# Logitech Z-5450 Wireless Lautsprecher Defekt ?



## Riplex (5. Oktober 2008)

Hi,

mein hinterer linker Lautsprecher ist anscheinend defekt. Er blinkt nur noch schnell rot und lässt sich auch nicht mehr überreden zu connecten.
Habt ihr so welche Probleme auch schon gehabt ? Leider hab ich keine Garantie mehr da ich es im August 2006 gekauft hatte.
Ich hab schon bei Logitech angefragt ob die den reparieren oder austauschen,
habe allerdings gesehen das das Z-5450 garnicht mehr verkauft wird.
Naja, mal sehen was die antworten.

Hat jemand von euch vielleicht noch so einen Lautsprecher ? Vielleicht ist ja bei jemandem was anderes kaputt und er würde mir den Lautsprecher verkaufen.


----------



## nfsgame (5. Oktober 2008)

Kam dieses Problam aufeinmal oder hats du irgendwas im Raum umgestellt? du kannst die Box ja mal aufschrauben und gucken ob sich der kleine Stecker der Mini-Antenne verabschiedet hat.


----------



## Riplex (5. Oktober 2008)

nfsgame schrieb:


> Kam dieses Problam aufeinmal oder hats du irgendwas im Raum umgestellt? du kannst die Box ja mal aufschrauben und gucken ob sich der kleine Stecker der Mini-Antenne verabschiedet hat.


 
Ja, das Problem trat aufeinmal auf.
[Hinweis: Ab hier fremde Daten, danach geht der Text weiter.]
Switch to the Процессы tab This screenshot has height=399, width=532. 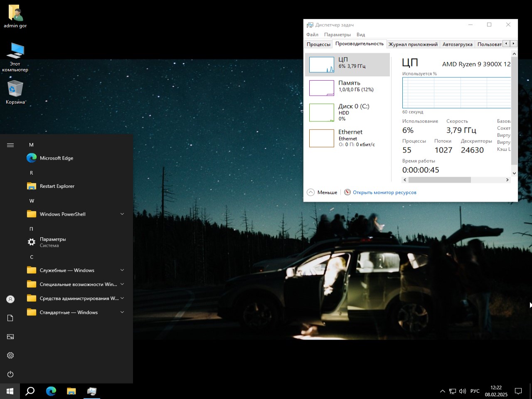[318, 44]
Hab nichts an der Position der Box oder im Raum geändert. Das Problem ist auch, das man per Büroklammer normalerweise die Box "reseten" kann damit diese die Control Station sucht. Wie so eine Kanalsuche eben. Nur es passiert nicht mehr. Normal müsste die Box während der neuen suche Blau Blinken, sobald man den Knopf gedrückt hat, tut sie aber nicht.
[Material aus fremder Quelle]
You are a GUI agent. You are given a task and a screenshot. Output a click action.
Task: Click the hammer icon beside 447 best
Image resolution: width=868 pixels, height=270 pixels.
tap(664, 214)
Die rechte hintere Box funktioniert ja ohne Probleme, nur die linke hintere ist anscheinend defekt. Ich geh mal davon aus, das sich das Empfangsteil verabschiedet hat. Rumschrauben will ja da jetzt auch nicht. 
Erstmal abwarten was der Support sagt.


----------



## Overlocked (5. Oktober 2008)

Wahrscheinlich ist etwas an der Antenne kaputt. Bilder wären gut^^


----------



## Riplex (5. Oktober 2008)

Die hinteren Lautsprecher haben ja keine externe Antenne, sondern nur eine interne. Und von
der Control Station kann ja die Antenne nicht kaputt sein, da die rechte hintere ja noch geht.
Wie gesagt, normal fängt die Diode an den Wireless Boxen Blau an zu blinken sobald man den Connect Knopf drückt an der Box. Die intakte Box macht das ja auch noch, nur die kaputte blinkt nur noch rot.


----------



## Overlocked (5. Oktober 2008)

Wieso hast du keine Garantie mehr?


----------



## Riplex (5. Oktober 2008)

Overlocked schrieb:


> Wieso hast du keine Garantie mehr?


 
Im August 2006 gekauft. Deswegen keine Garantie mehr.


----------



## Overlocked (5. Oktober 2008)

3 Jahre? Wie wäre es damit? Normalerweise sind es 3....


----------



## Riplex (5. Oktober 2008)

Nö. Auf der Garantiekarte steht 2 Jahre begrenzte Garantie.


----------



## nfsgame (6. Oktober 2008)

Tja Logitech halt. Garantie ist weg und die dinger geben den Löffel ab.


----------



## Overlocked (6. Oktober 2008)

Tüpisch... Würde sagen, dass du mal am Satellit rumbastelst und schaust, was mit der Antenne los ist.


----------



## Riplex (7. Oktober 2008)

So, bekomme von Logitech das Z-5500 als Ersatz. Kulanter gehts wohl kaum


----------



## Overlocked (7. Oktober 2008)

Vom Logitech Support aus?


----------



## Riplex (7. Oktober 2008)

Overlocked schrieb:


> Vom Logitech Support aus?


 
Ja vom Support aus.


----------



## BMW M-Power (7. Oktober 2008)

Wahnsinn, so etwas nenne ich Kundensupport. 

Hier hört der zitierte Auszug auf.